In early 1964, news of rising crime rates echoed throughout the nation. In addition to the articles cited above, the Washington Post and the New York Times announced rising crime rates with headlines like “Serious Crime in January up 34% over Same Month Last Year,” “Serious Crime up 29% in Montgomery County,” “New Patrol to Fight Rising Crime Rate,” and “F.B.I. Reports a 10% Rise in Serious Crime in 1963.” Similar stories played out in sunny California and the unusually temperate Chicago. Headlines in the Los Angeles Times informed readers that “Glendale Police Report Crimes in City Exceeded 2,000 during 1963” and “Juvenile Crime up 12%.” The Chicago Tribune proclaimed, “Major Crime Rises Sharply in Milwaukee” and “Crime Soars; Blame Weather: Wilson Cites Lack of Snow during Balmy January.” Regardless of where one lived, news was highlighting increasing criminal activity.

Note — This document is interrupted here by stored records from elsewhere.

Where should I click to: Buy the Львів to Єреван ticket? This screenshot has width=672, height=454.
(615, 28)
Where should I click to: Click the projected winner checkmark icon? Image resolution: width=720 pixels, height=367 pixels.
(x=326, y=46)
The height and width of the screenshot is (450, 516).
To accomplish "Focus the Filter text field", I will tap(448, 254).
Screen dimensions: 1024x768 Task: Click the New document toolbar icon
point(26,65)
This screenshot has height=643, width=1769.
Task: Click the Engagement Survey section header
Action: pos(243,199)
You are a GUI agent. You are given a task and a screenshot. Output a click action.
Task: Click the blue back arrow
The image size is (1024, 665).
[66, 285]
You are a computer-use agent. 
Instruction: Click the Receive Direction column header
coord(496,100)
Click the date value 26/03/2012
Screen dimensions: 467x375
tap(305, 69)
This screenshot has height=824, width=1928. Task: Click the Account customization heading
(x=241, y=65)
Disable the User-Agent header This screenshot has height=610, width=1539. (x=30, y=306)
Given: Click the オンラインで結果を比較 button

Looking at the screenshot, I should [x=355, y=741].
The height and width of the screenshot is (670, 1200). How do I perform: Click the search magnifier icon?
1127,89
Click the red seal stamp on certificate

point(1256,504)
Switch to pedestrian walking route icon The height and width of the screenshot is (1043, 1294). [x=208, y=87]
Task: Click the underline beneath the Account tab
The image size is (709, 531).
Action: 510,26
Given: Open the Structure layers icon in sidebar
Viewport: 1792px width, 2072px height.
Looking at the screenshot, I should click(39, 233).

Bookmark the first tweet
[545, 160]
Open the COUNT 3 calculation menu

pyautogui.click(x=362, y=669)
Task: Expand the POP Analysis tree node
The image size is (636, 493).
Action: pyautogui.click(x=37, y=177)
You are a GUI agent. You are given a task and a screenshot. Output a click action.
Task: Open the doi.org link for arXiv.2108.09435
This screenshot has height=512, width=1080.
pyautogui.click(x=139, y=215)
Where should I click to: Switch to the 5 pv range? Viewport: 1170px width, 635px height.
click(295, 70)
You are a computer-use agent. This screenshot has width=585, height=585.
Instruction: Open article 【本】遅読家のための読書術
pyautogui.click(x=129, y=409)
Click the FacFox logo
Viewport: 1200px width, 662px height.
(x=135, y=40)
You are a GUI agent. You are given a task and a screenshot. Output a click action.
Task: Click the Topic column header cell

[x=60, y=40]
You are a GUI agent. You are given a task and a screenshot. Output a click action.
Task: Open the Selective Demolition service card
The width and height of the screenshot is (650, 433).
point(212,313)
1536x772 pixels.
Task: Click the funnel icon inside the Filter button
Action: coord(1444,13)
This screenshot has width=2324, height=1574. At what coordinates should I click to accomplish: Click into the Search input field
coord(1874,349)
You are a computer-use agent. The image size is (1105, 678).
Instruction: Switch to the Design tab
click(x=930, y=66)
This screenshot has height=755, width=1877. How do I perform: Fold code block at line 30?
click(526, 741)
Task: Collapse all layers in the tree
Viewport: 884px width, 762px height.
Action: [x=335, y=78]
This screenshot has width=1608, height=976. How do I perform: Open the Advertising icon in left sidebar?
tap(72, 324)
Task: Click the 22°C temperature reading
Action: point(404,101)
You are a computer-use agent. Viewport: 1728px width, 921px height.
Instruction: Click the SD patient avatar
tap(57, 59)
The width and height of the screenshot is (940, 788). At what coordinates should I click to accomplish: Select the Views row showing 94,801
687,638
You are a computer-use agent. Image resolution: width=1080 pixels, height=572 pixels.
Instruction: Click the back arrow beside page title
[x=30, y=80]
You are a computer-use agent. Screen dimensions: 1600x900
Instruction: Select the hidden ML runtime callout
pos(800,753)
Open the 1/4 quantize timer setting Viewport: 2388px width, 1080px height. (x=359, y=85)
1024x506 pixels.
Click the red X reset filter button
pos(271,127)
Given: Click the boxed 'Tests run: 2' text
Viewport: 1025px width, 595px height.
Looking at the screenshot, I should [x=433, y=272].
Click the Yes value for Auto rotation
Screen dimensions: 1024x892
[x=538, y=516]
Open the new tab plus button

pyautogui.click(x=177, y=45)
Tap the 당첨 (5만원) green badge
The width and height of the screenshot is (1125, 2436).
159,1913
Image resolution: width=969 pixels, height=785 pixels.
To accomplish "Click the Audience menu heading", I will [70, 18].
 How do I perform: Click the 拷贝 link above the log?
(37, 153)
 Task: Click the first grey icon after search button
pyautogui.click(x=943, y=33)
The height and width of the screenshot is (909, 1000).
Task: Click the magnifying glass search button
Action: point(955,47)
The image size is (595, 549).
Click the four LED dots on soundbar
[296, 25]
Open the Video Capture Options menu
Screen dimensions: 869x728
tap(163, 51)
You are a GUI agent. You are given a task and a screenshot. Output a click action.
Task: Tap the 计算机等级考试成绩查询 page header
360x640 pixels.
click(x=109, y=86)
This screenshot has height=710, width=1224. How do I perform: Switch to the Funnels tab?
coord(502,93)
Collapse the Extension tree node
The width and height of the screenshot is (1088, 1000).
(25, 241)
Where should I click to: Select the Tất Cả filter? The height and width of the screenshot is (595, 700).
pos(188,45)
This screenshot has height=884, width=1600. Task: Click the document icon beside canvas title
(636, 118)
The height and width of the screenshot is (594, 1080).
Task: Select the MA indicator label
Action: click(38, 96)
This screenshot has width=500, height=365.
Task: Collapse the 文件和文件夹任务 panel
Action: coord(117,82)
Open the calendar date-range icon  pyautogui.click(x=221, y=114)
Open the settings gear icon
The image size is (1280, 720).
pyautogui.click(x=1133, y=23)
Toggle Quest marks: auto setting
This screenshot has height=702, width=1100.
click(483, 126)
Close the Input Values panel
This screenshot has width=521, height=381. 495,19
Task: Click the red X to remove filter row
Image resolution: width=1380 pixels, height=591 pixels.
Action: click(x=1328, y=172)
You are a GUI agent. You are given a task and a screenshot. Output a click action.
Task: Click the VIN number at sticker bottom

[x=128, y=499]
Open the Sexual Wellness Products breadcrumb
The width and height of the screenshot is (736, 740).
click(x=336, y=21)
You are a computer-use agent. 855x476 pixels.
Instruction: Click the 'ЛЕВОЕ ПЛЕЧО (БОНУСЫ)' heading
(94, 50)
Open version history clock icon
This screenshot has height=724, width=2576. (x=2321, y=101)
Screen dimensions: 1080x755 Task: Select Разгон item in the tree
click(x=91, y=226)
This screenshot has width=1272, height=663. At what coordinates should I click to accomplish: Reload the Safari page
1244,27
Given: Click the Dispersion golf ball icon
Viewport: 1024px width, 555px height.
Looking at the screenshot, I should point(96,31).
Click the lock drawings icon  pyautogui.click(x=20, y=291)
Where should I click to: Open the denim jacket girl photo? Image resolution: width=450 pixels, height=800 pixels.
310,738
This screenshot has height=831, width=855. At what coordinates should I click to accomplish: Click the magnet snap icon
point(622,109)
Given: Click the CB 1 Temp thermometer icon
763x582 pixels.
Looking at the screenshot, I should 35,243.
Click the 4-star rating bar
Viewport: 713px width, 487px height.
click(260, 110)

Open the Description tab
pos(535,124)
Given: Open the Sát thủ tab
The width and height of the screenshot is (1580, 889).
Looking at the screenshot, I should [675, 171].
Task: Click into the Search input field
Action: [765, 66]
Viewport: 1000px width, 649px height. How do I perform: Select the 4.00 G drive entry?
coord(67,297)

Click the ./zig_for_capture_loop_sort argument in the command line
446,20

This chapter shows that throughout the past sixty years, news reports like these have drawn attention to shifting crime rates and have shaped the public's punitiveness in fundamental ways. The argument that the news media follow the crime rate and that these news reports influence the public's support for being tough on crime may sound intuitive. Indeed, some evidence suggests the public became more punitive as crime increased during the 1960s and 1970s (Mayer 1992, Niemi, Mueller, and Smith 1989). Yet this argument does not represent the prevailing scholarly view. Summarizing the dominant perspective on the topic, Michelle Alexander (2010, p. 54) explains, “The level of public concern about crime and drugs was only weakly correlated with actual crime rates, but highly correlated with political initiatives, campaigns, and partisan appeals.” Thus, the connection this chapter draws between crime, news, and public opinion offers a crucial new understanding of the development of punitive attitudes in the United States. This chapter also builds on the findings in Chapter 3, offering further evidence that political elites were more likely to follow, not lead, the public's shifting preferences.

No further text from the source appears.